◆ **Work request**: Having located "At what coordinates" in the listing below, write out its line and every following line exactly, last line included, without the pictures.

◆ **Data for the task**:
━━━━━━━━
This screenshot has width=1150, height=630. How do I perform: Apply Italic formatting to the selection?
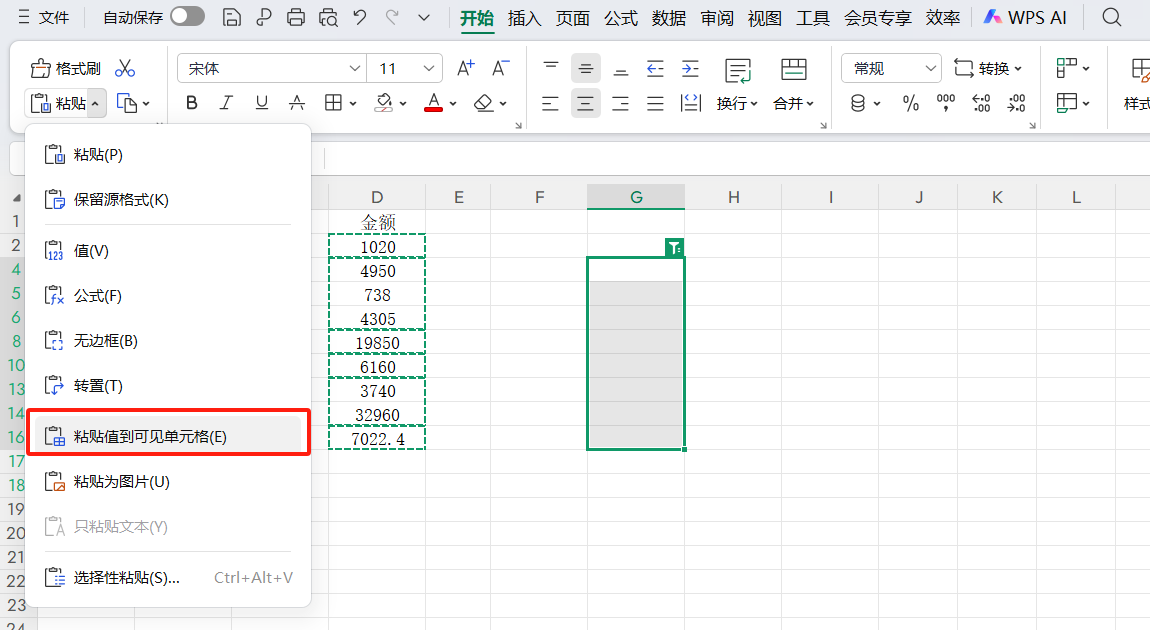[226, 103]
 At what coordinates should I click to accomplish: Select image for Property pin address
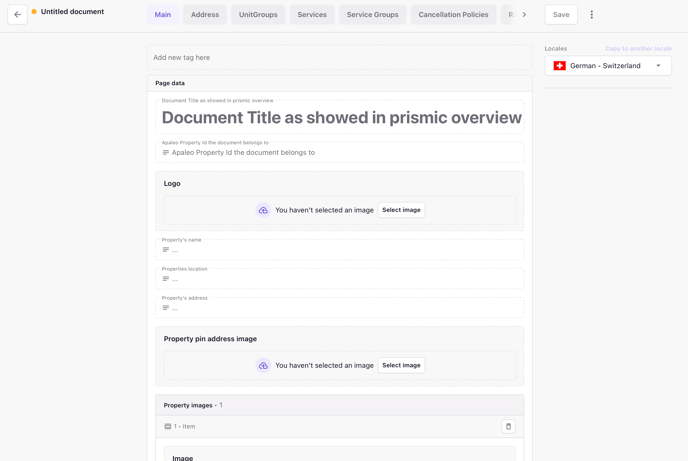coord(401,365)
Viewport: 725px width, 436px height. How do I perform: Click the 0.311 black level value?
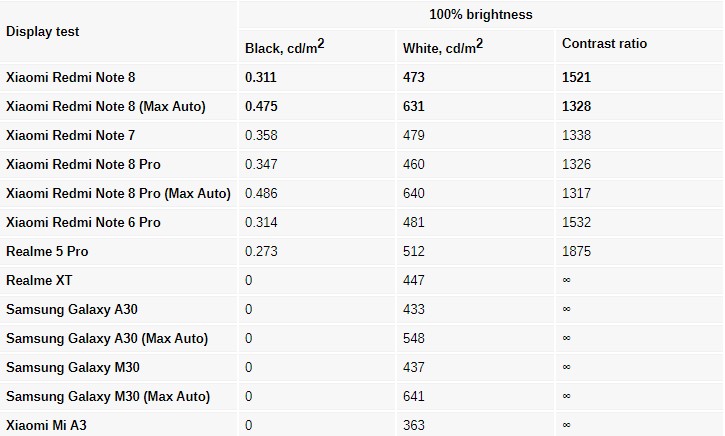click(x=262, y=77)
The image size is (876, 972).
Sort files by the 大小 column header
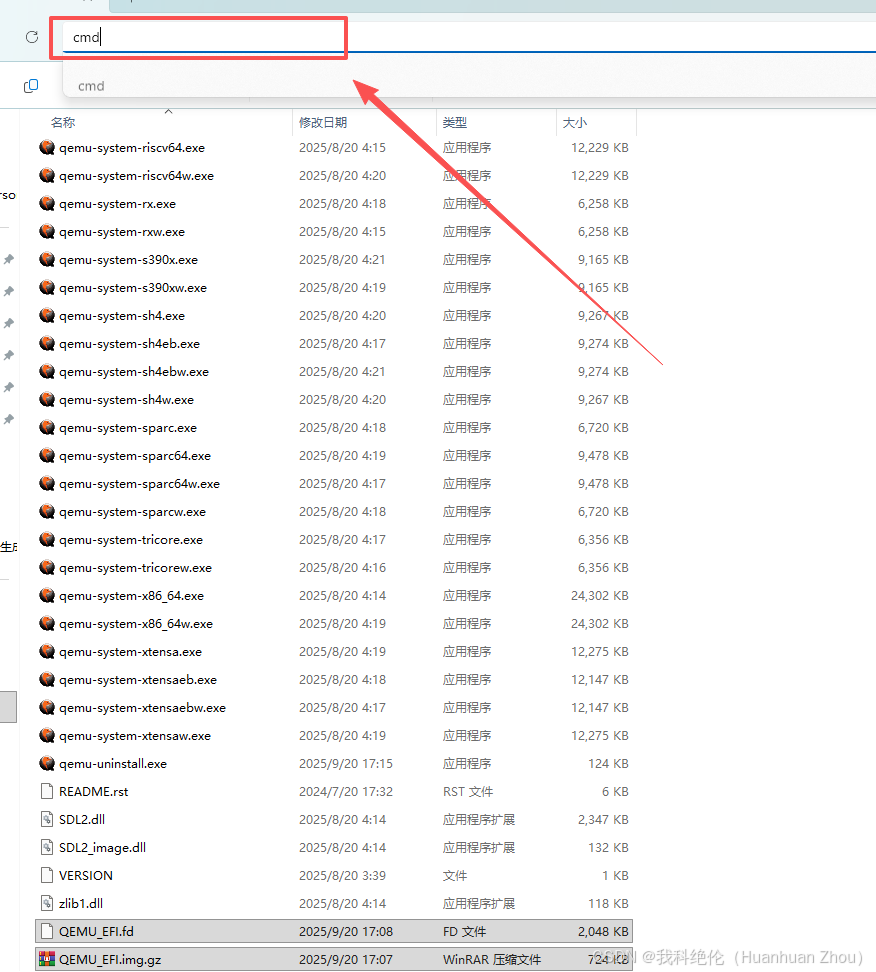coord(575,122)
━━━━━━━━
◆ **Result**:
 At what coordinates should I click to accomplish: Select image for Property pin address
coord(401,365)
Viewport: 725px width, 436px height. How do I perform: Click the 0.311 black level value?
click(x=262, y=77)
The image size is (876, 972).
Sort files by the 大小 column header
coord(575,122)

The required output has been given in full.